As soon as she began the program with Rush, Walker felt completely at ease.

Rush hopes for such dynamics.

“From the beginning I told her, ‘This is not me lecturing you. You hear enough of that from everyone else,’” Rush said.

For the first three months, Rush called Walker and talked to her every day.

“At the end of the day, it is up to them,” Rush said. “They need to want to quit.”

Walker proved to be something of a paradox.

“She had a lot of strikes against her, but she was motivated,” Rush said.

Together, Rush and Walker worked to identify triggers and ways to move past them. For example, Walker has found some escape in crocheting because it keeps her hands busy.

While the first week or two proved hardest, the three-month milestone had been especially difficult.

“I didn’t want to let anyone down,” Walker said. “But by six months, there was no going back. My confidence really picked up.”

Looking ahead

Walker said she notices she is now coughing less and breathing better. (She said her breathing improved just two weeks after quitting.)

She’s getting around better and she has a better attitude.
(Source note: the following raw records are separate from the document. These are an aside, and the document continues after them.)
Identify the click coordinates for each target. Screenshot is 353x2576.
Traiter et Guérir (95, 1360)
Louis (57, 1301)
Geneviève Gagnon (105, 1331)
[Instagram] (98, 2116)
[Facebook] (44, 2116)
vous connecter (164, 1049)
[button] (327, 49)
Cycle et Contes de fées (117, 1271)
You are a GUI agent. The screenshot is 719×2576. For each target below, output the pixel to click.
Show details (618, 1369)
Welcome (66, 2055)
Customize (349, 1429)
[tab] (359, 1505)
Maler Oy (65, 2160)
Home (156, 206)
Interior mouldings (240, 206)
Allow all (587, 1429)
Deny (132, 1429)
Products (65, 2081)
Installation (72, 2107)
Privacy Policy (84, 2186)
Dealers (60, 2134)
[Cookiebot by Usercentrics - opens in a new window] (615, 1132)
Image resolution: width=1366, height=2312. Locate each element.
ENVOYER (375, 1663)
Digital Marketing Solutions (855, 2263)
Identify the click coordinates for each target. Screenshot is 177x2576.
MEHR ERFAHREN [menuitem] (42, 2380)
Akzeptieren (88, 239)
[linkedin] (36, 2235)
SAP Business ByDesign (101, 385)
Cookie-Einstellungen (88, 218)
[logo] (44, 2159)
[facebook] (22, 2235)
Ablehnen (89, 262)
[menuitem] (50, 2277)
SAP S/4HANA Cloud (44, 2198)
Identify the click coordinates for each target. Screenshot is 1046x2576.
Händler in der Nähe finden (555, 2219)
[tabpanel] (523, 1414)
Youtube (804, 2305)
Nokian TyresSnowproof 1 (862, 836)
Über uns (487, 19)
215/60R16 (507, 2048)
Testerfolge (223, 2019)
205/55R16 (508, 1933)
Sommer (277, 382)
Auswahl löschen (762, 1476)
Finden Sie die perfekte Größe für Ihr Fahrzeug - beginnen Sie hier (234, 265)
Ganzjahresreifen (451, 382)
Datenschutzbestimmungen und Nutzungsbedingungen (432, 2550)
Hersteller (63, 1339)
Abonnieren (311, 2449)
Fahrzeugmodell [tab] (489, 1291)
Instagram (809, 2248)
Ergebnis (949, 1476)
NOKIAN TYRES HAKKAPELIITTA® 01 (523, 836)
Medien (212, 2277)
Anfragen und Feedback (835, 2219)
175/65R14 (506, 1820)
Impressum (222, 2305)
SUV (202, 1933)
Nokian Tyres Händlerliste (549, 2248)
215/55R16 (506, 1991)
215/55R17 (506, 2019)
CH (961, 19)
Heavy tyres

Her fingers no longer show the telltale stains of cigarette use.

Her daily tasks have changed for the better, too.

Fetching stove wood, once a difficult task that she’d interrupt for a cigarette break, has now become a twice-a-day activity that no longer calls for breaks to catch her breath.

“I miss nothing about it,” Walker said of smoking.

But even so, there were instances where staying smoke-free required incredible willpower.

“There were times I would wake up in the middle of the night and think I need a cigarette,” Walker said, remembering her struggle to curb the addiction.

Three times she slipped and took a puff off of a cigarette, but never did she smoke the entire thing—and never did those puffs ever satisfy.

Most importantly, her slips did not derail her progress. She would call Rush for support.

“When I am struggling, I always think, ‘Call Laura,’” Walker said.

Walker encourages people to undergo the same process.

“If you want to quit smoking, Laura is the one to do it with,” she said. “She is with you. She is right there. Always on your side, willing to do whatever it takes to help you. I look forward to her calls. They made my whole day.”

When Walker isn’t crocheting, she fills her time by solving crossword puzzles or playing with her dogs, Nikki and Sarah. She also volunteers at Mecosta County Senior Center, where she has served as a volunteer transporter for five years.

“I feel like now I can be proud of myself,” Walker said.

As Rush’s first patient to hit the one-year milestone, Walker hopes her success will show others they can quit, too.

“No sense in going backward when I am going forward so much now,” Walker said.

She looks forward to celebrating her 60s smoke-free.

“There were two goals: I wanted to quit coughing up a lung and I wanted to do it before my 60th birthday,” Walker said. “I was a little early.”